Most of my middle-class friends in India are working from the comfort of their home. They have food and shelter and are enjoying family time. Some are out on their duties in banks, hospitals, media-houses, NGO's. Some engage in intellectual conversations. Some of them post pictures in Sarees and play online games. Some are bored. I feel that boredom is also a privilege. A starving child doesn't know what is boredom, he or she only knows hunger.
I feel privileged to have a comfortable home and enough to eat. But living with a generation above and a generation below you, all coping with sudden change can get over-whelming sometimes. Our challenges are fairly small. As the summer arrives and mosquitos started humming around, I am struggling to get ceiling fans installed amidst the lockdown. Some friends are out there distributing rations. We try to do our tiny bit by helping those in our contact. The rest of the time, the privilege weighs heavy enough to make me feel guilty. We spend a part of the day cooking or cleaning.

My mother's house-help hasn't been around since the lockdown but she had collected money a few times and is doing fine with her family. My teenage sons have learnt to broom and mop the house. They help my parents order online groceries and get online mobile recharge.
The other day a friend asked what I missed of Australia and I think it's the way information is presented, as mere facts, not as twisted tales. She asked me if anything makes me an-xious here in India and I must admit I am a bit jittery about two things: the readiness of medical facilities and the worry for the homeless.
A doctor friend from New York shares every day the scale of the disaster from the emer-gency room. Can we rely on the government hospitals for the adequate facilities like venti-lators if the numbers of hospital admissions suddenly increase? Are the CARE funds being utilised where they should be? Will the homeless get fed if the situation continues for months? Are we asking the right questions or getting distracted by the grand spectacle?
As the country goes into second stage of the lockdown, there is conversation on planning how to come out of the lockdown, I keep pondering what prevented us from planning the lockdown itself say over a week, giving time to people to reach home, keeping dhabas open as take away only so thousands on highways could get cheap food, letting delivery trucks reach their destinations, giving farm labour some incentive to stay put for harvesting, giving time to the local bodies to organise shelters for the homeless. I wonder how much of it can still be worked out.

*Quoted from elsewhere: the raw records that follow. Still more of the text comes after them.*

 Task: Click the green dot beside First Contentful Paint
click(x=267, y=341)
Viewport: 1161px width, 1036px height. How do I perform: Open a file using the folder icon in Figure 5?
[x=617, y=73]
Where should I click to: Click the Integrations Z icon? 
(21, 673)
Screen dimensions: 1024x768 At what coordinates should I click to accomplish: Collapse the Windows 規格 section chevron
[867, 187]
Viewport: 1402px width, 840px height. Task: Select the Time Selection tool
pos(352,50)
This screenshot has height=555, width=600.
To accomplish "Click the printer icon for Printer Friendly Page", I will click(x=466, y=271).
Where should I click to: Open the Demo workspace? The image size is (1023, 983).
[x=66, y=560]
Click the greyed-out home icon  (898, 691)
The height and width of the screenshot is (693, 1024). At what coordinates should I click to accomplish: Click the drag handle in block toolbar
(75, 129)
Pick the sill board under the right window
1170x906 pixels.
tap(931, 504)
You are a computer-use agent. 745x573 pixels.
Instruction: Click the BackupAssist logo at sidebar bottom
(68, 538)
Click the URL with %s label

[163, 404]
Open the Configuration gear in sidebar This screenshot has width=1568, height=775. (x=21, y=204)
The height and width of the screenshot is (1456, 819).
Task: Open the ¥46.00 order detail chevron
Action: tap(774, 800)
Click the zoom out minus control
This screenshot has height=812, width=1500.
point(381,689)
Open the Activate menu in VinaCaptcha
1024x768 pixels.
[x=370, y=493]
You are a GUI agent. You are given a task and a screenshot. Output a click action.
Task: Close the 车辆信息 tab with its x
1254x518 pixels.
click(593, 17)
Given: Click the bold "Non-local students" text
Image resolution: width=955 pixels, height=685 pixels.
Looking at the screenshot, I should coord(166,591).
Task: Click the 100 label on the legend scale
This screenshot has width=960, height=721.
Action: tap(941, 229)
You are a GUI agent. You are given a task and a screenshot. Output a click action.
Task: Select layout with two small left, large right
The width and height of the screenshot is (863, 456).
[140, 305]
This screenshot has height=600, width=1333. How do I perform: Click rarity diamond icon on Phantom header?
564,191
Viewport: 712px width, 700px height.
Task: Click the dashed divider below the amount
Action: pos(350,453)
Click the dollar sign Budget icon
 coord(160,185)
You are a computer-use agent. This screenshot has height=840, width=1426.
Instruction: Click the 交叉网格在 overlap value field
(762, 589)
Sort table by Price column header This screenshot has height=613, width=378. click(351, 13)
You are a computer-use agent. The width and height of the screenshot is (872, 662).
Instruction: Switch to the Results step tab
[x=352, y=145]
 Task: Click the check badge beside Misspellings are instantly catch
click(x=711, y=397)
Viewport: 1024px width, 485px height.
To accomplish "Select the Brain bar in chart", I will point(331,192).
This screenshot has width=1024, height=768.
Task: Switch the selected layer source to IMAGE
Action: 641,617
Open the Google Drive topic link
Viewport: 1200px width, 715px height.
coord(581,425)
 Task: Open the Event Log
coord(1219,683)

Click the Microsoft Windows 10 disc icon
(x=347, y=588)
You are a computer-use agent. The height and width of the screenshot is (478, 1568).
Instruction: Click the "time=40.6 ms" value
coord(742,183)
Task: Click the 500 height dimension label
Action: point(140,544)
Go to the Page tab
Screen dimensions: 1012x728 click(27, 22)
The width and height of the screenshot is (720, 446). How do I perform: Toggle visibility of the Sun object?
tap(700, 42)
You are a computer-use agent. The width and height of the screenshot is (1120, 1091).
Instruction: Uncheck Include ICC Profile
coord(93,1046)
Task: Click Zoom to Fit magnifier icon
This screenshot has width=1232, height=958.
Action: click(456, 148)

As I finish a month at home, I see new reports that hundreds of migrant labourers are out on the streets again in Mumbai and Surat, demanding transport to go home. Trains and buses remain suspended during extension of lockdown and the the government continues to flash ‘Stay Home’ messages through the media.
Some among us feel lighting Diyas will take care of it all and I am learning to deal with the intellectual diversity along with the economic disparity around me. I am also wary of the fact that until a month ago, I was content with a picture of the moon from my suburban Australian house. A lot has changed since then.